Monday, April 18, 2016

Ya' Might Be A Dome Dweller If.....

Back in early November of 2015, I wrote a blog on my definitions of the four basic categories in which I classify people as - Doers, Followers, Dome Dwellers and Those People.  Since then, I've become a certified, bonafide 'Voting Judge' (that ought to give you nightmares).  And this new part-time job allows me even more opportunity to be with the general public and to observe their habits, however strange or deranged they may be.  I've always been a people watcher and I inherited this trait from my Indian mother, who would rather sit and watch people, because they are always so entertaining. 

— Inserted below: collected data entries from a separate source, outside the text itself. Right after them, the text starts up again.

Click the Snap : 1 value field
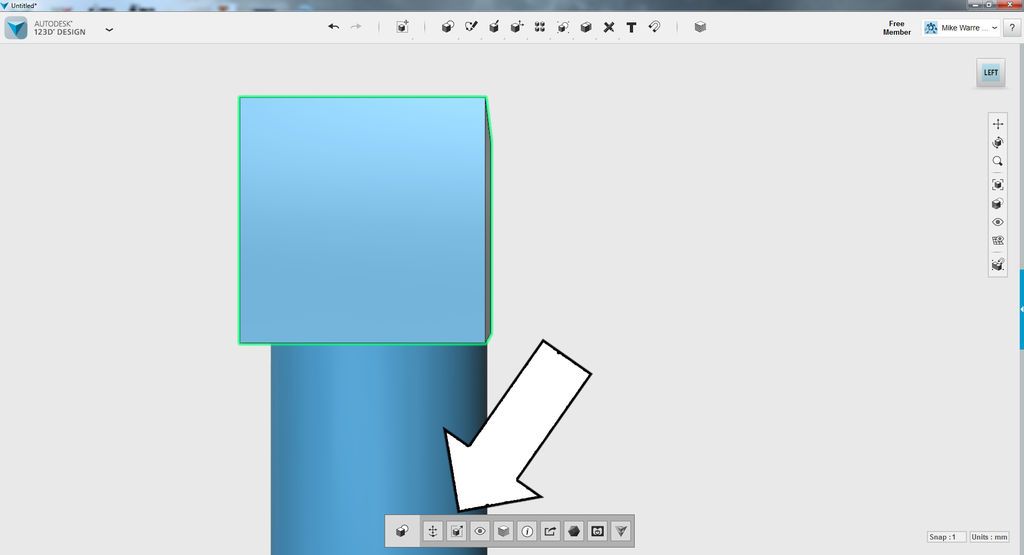 (x=946, y=537)
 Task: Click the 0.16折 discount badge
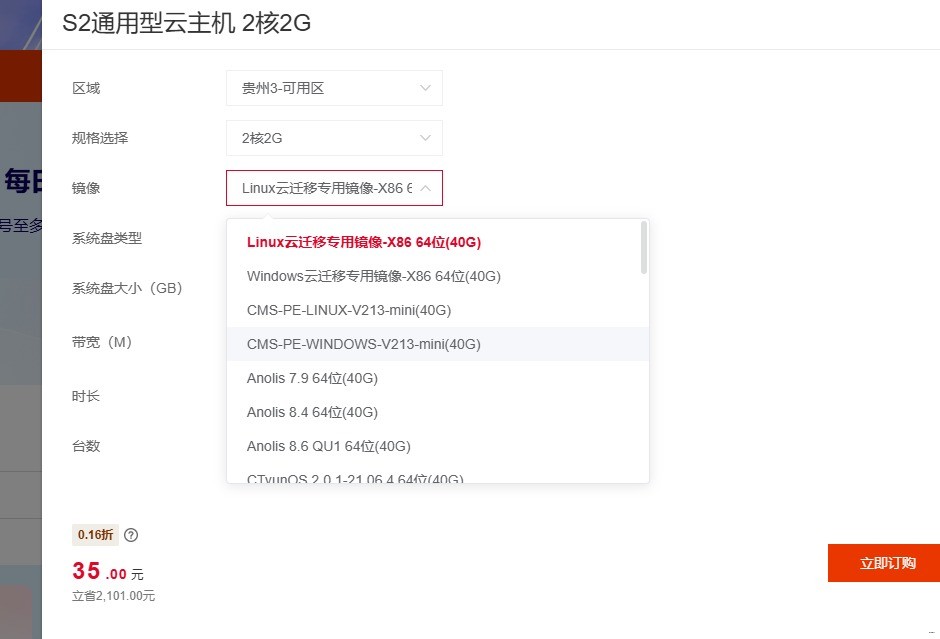[x=95, y=535]
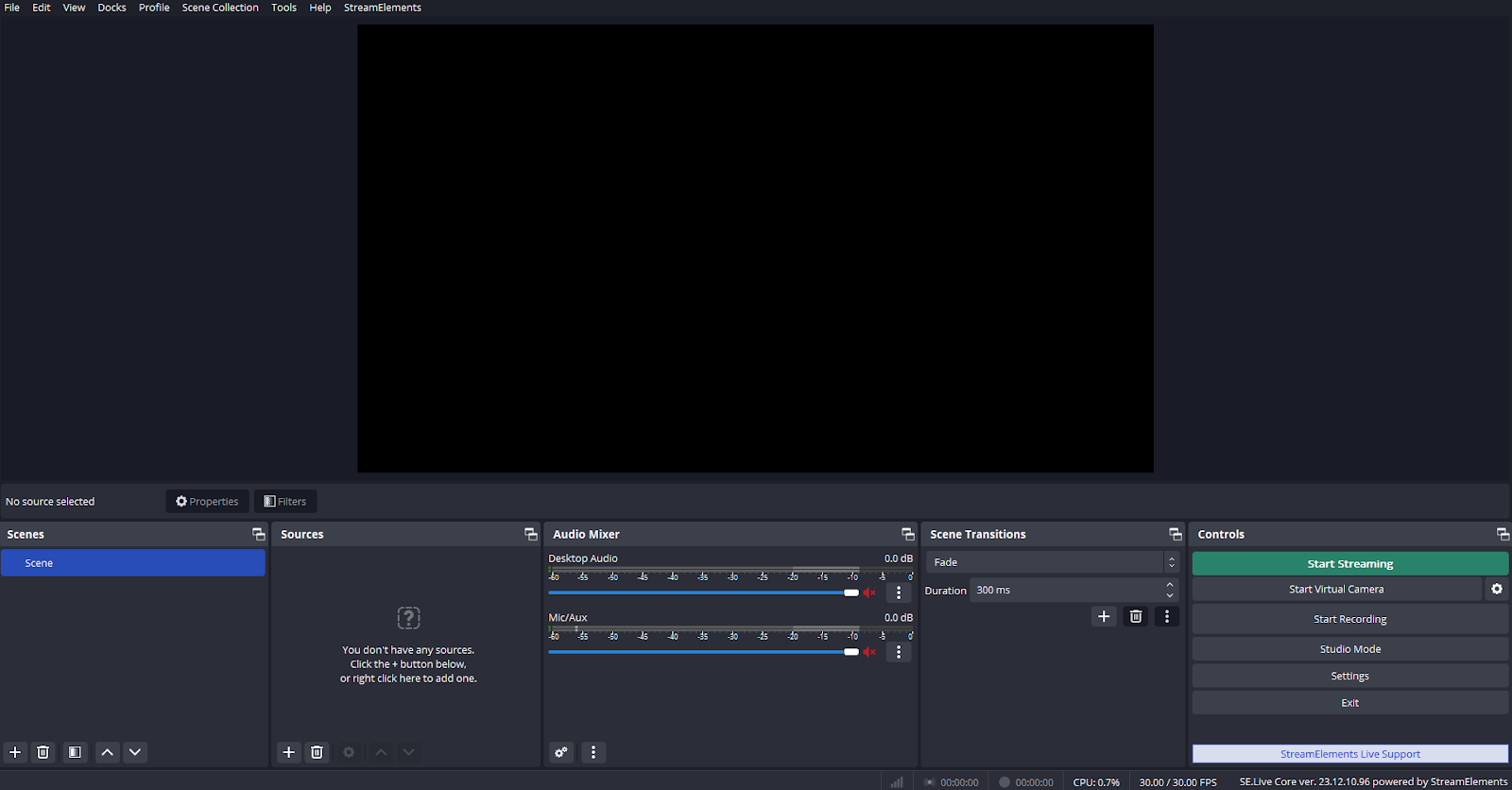Remove the selected scene with trash icon

click(x=43, y=752)
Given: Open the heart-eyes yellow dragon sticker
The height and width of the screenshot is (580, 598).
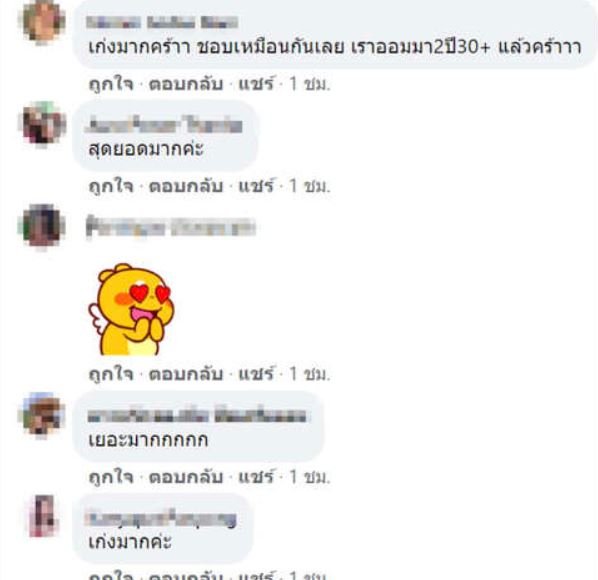Looking at the screenshot, I should (x=131, y=309).
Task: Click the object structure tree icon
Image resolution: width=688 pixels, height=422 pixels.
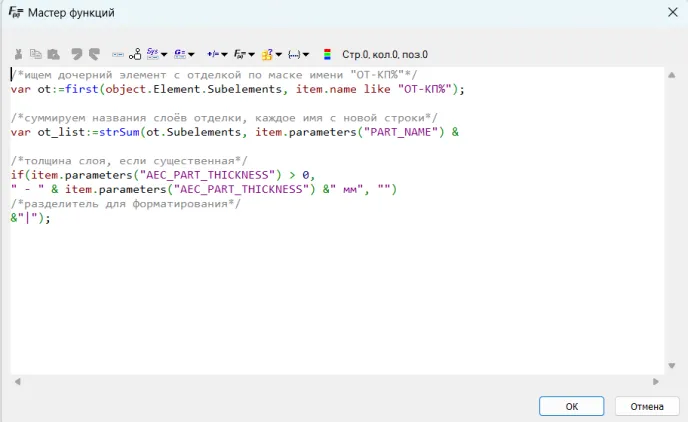Action: pos(134,54)
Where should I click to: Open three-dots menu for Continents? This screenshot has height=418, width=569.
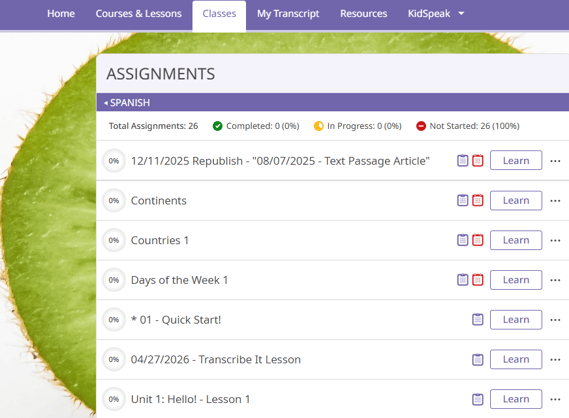555,201
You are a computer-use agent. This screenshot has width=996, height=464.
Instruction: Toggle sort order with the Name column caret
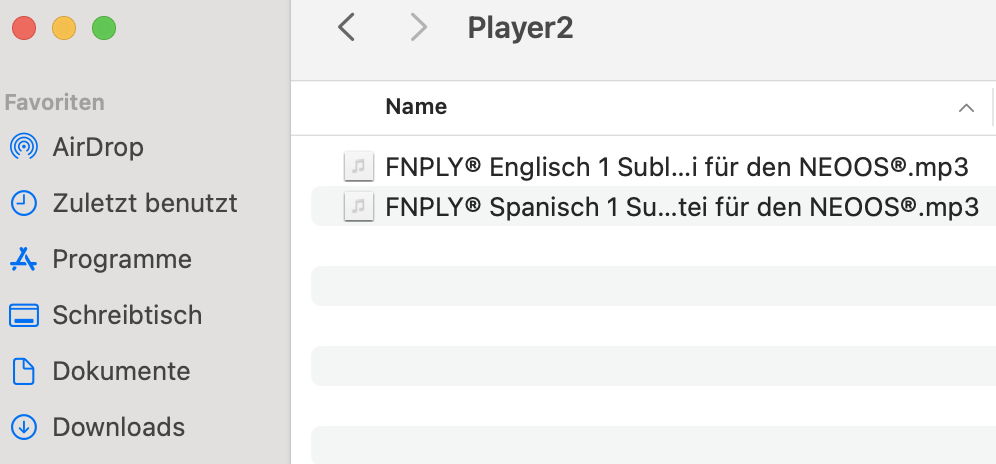(x=966, y=107)
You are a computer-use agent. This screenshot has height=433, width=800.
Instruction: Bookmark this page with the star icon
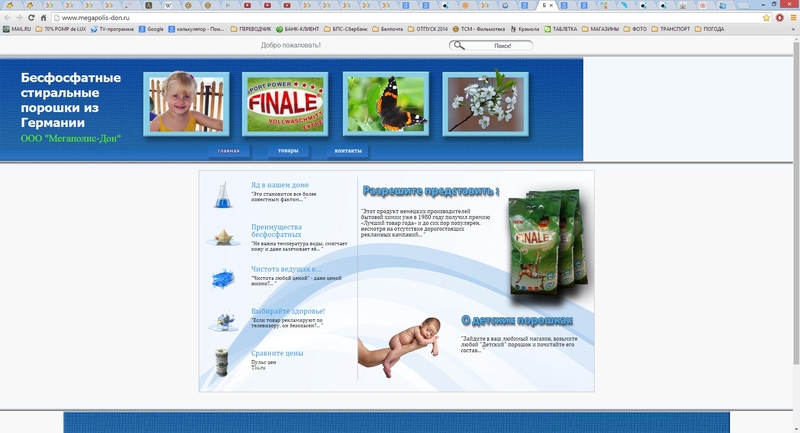(x=766, y=18)
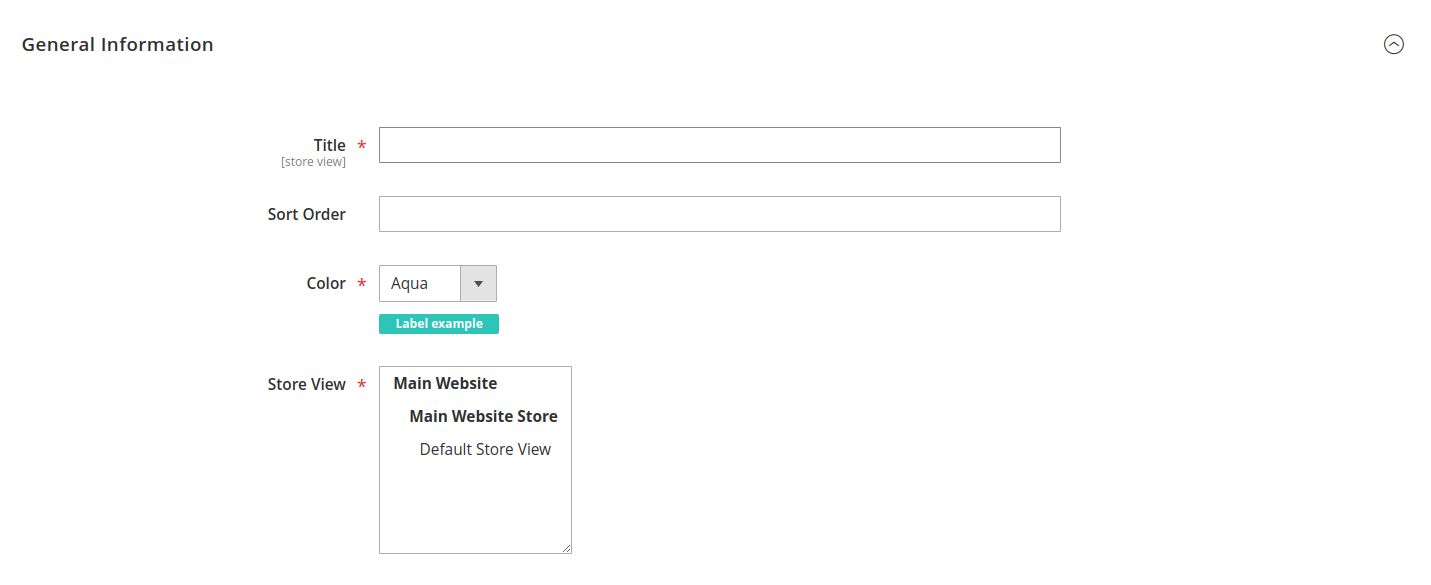1431x585 pixels.
Task: Click the Color field label
Action: click(x=326, y=284)
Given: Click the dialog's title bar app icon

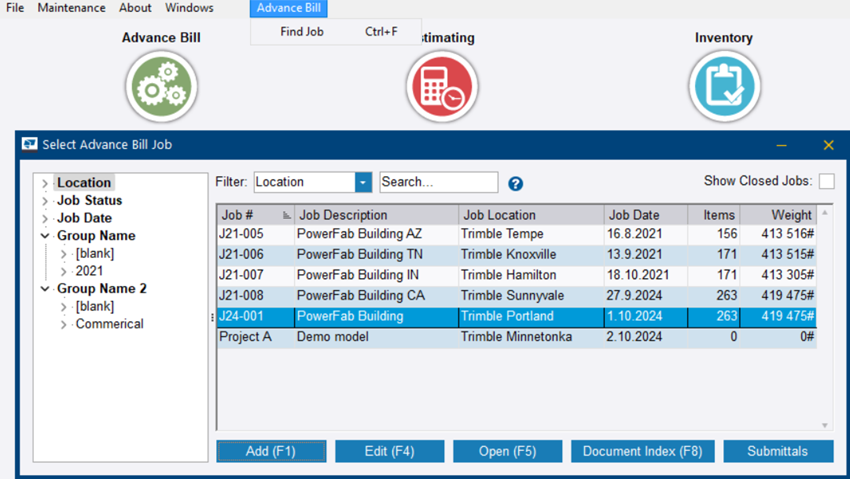Looking at the screenshot, I should coord(29,145).
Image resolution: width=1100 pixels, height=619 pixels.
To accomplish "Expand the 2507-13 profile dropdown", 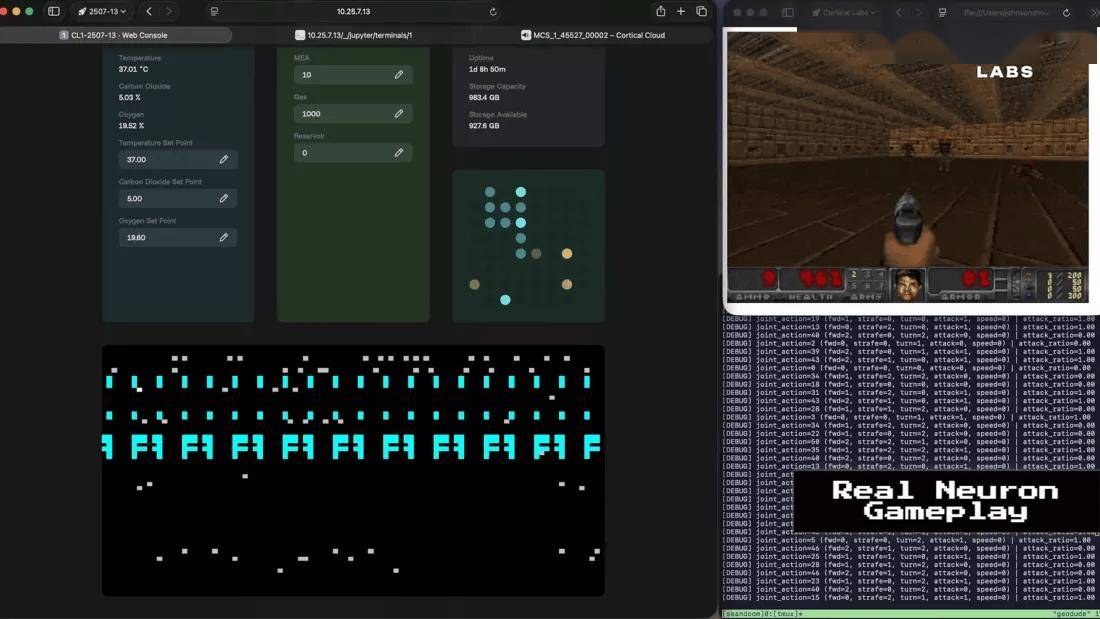I will [103, 11].
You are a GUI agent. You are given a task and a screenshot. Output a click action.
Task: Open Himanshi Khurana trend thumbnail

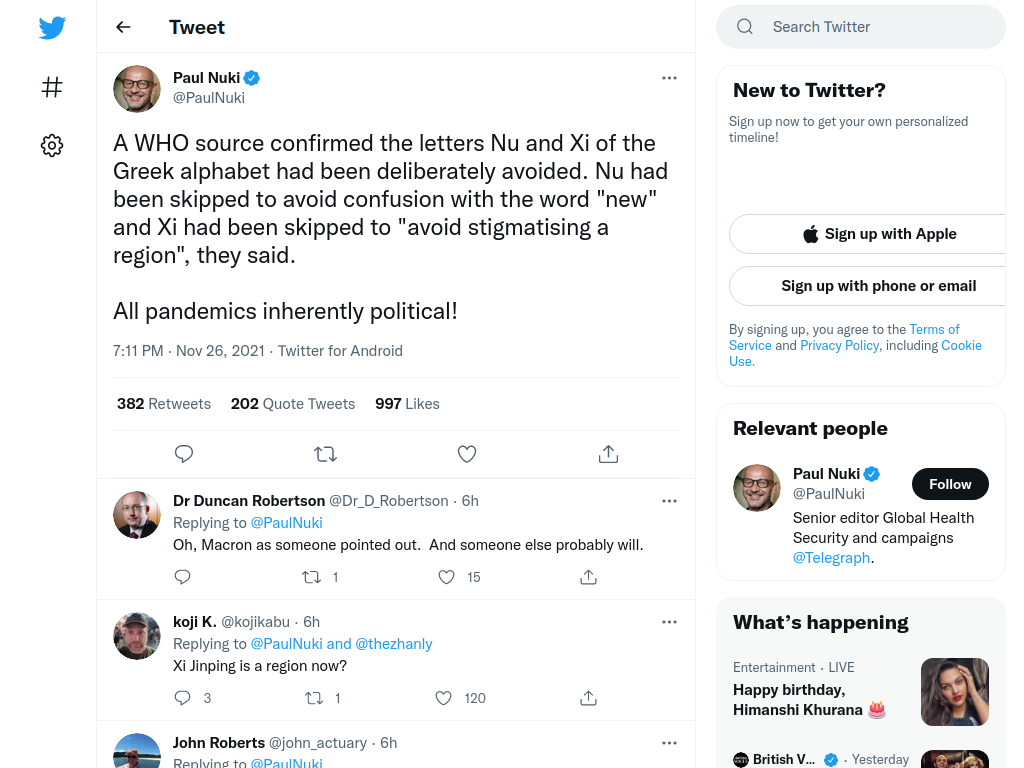tap(954, 692)
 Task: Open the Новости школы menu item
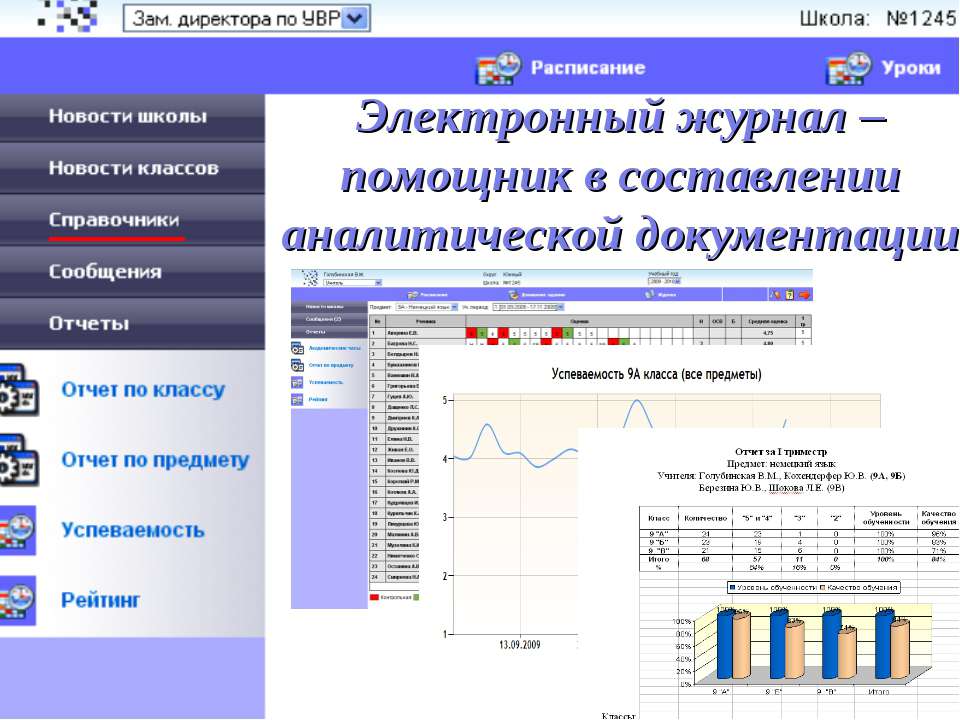coord(128,117)
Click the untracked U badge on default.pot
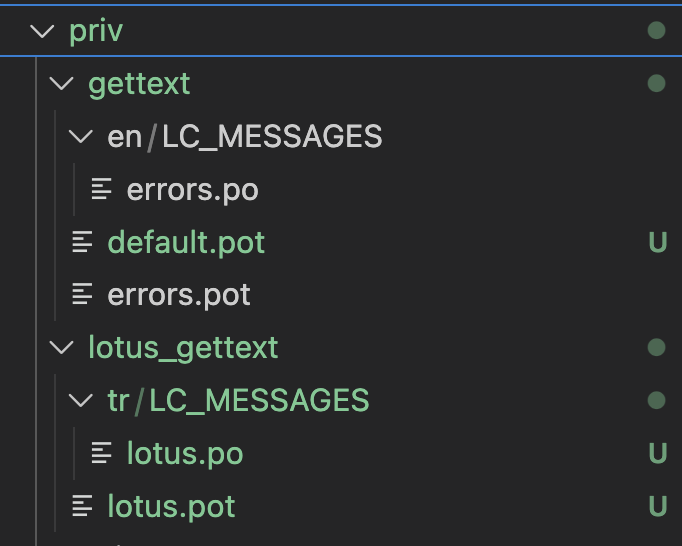Viewport: 682px width, 546px height. click(657, 243)
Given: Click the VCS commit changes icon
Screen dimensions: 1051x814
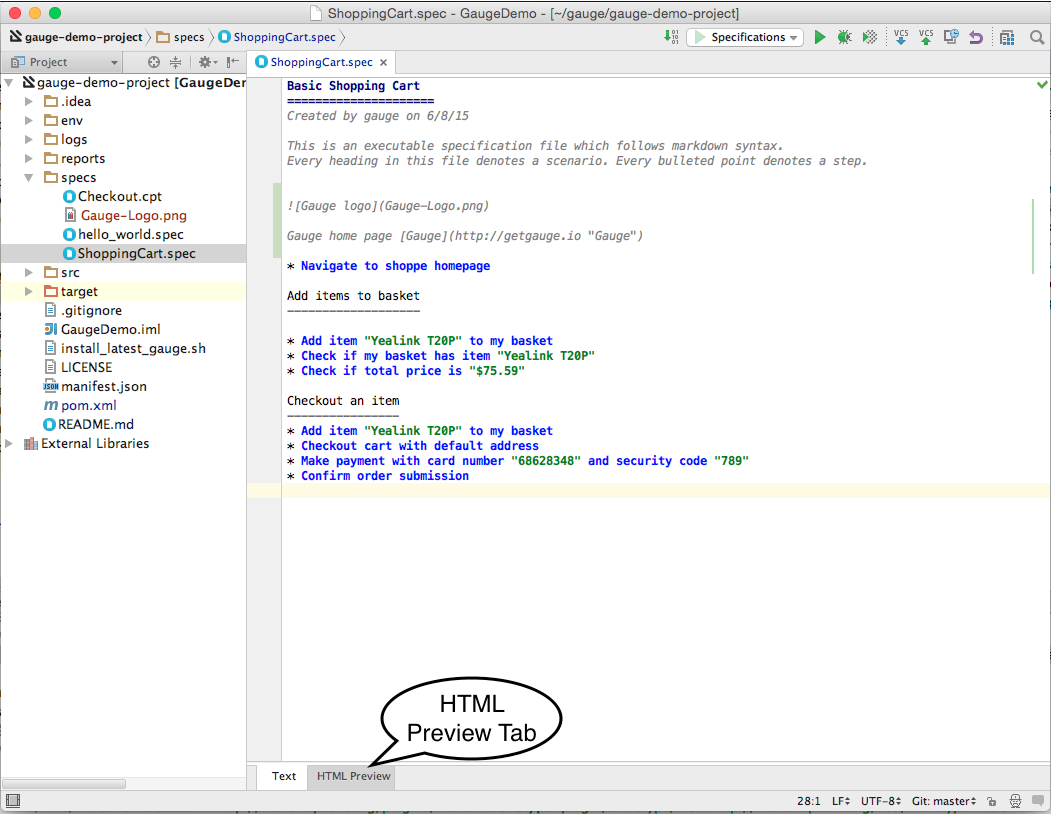Looking at the screenshot, I should [926, 37].
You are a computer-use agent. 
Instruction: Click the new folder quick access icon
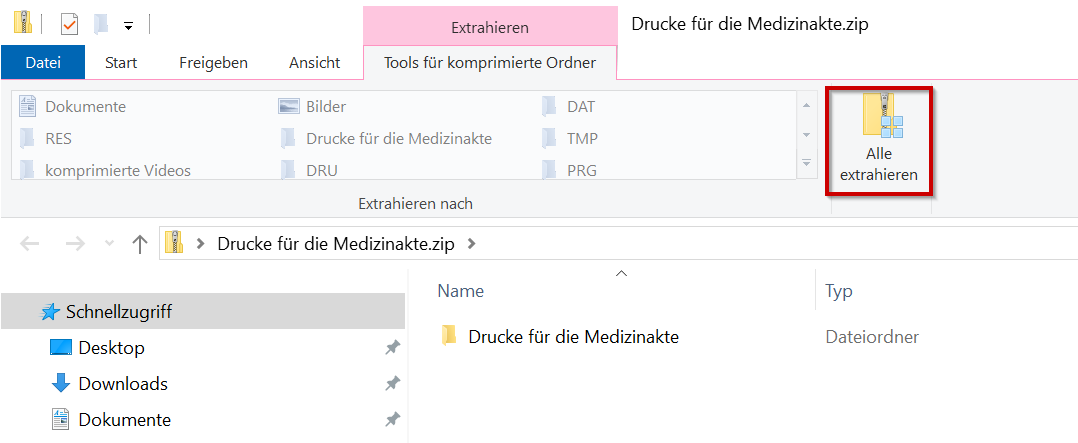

Therefore, without further delay, here is my updated list on ways to determine if a person fits the category of 'Ya' Might Be A Dome Dweller If'.....

  • The cake to celebrate your first wedding anniversary is made by Sara Lee.
  • You proposed to your wife over a chili dog and Slurpee.
  • Your rehearsal dinner was at Hooter's.
  • The music played at your daughters wedding is performed on a banjo and juice harp.
  • Family nicknames are derived from previous romantic relationships with farm animals.
  • Deciding who gets the last piece of pie resembles arm wresting and kick boxing events.
  • The wine's of choice for Aunt Ethel's wake include 4 Roses, Muscatel, Bally High, Annie Green Springs and Mad Dog 2020.
  • Your grandfather always "finger tastes" multiple jars of sweet pickles and mayonnaise in the grocery store before placing the jars back on the shelf for purchase.
  • The county Hazmat crews are regular visitors to your home.
  • The CEO of Dollar General sends you a personal thank-you card every year for being such a valuable customer.
  • You have four first names.
  • You use the dryer as an oven.
  • You play horse shoes with toilet seats.
  • You go to Goodwill to meet women.
  • You've ever clogged your vacuum cleaner with a small animal.
  • You've ever made a golf bag out of PVC pipe.
  • One of your sister's nicknames is Big Foot.
  • Your daddy sits on the front porch in his underwear waving to everybody that drives by.
  • Your dog's name is Coors.
  • You can smoke a cigarette while taking a shower and never get it wet.
  • Your neighbor dials 9-1-1 every time you use the bar-b-que grill.
  • Four dogs wind up on the windshield when you slam on the brakes.
  • Your life's ambition is to drive the feed truck at the local sale barn on auction days.
  • Nobody will sit next to you at a sporting event.
  • Your wife has been involved in a fist fight at a high school sporting event.
  • Your wife has ever worn a tube top to a wedding or funeral.
  • Opening the hood of your car requires a crow bar and a lot of luck.
  • Your wife has an Elvis jello mold in her pantry.
  • Three of the four shelves of your refrigerator are devoted for beer.
  • Your stereo speakers used to belong to the Drive-In Theater.
  • Taking your wife on a cruise means driving around the Dairy Queen.
  • Anything outside the Lower 48 is "overseas".